**** Raw data

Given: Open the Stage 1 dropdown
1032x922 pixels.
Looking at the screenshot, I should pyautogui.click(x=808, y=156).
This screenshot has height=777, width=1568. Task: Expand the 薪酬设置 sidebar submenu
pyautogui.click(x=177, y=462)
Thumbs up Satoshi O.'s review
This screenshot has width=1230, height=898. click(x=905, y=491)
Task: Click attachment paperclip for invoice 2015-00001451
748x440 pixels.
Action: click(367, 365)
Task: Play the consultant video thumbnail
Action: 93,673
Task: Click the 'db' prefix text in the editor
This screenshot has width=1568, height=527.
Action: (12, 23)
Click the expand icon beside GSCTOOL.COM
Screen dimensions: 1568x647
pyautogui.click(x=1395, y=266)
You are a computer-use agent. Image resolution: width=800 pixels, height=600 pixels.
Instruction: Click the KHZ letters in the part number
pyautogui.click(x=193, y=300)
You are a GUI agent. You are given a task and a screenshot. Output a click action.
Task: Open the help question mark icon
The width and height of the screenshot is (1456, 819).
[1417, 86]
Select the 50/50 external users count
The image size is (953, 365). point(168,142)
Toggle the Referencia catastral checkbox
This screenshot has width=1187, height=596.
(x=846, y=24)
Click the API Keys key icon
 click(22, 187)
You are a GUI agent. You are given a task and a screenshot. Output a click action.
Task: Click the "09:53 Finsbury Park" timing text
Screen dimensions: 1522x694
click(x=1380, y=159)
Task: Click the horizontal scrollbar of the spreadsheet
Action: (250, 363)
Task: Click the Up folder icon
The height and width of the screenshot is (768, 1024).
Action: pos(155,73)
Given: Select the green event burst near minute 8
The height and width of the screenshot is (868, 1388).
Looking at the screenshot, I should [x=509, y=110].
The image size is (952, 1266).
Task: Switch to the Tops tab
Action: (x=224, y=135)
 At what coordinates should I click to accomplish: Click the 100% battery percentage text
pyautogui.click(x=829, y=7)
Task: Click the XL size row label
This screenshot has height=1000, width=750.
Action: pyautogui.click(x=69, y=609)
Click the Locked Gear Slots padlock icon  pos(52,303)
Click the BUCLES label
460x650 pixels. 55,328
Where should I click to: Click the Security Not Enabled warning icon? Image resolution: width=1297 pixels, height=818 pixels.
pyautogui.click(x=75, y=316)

********

What is required »
If the string "Open" is in a line of the entries, pick that line out.

Answer space »
Given: Open the Stage 1 dropdown
Task: Open the help question mark icon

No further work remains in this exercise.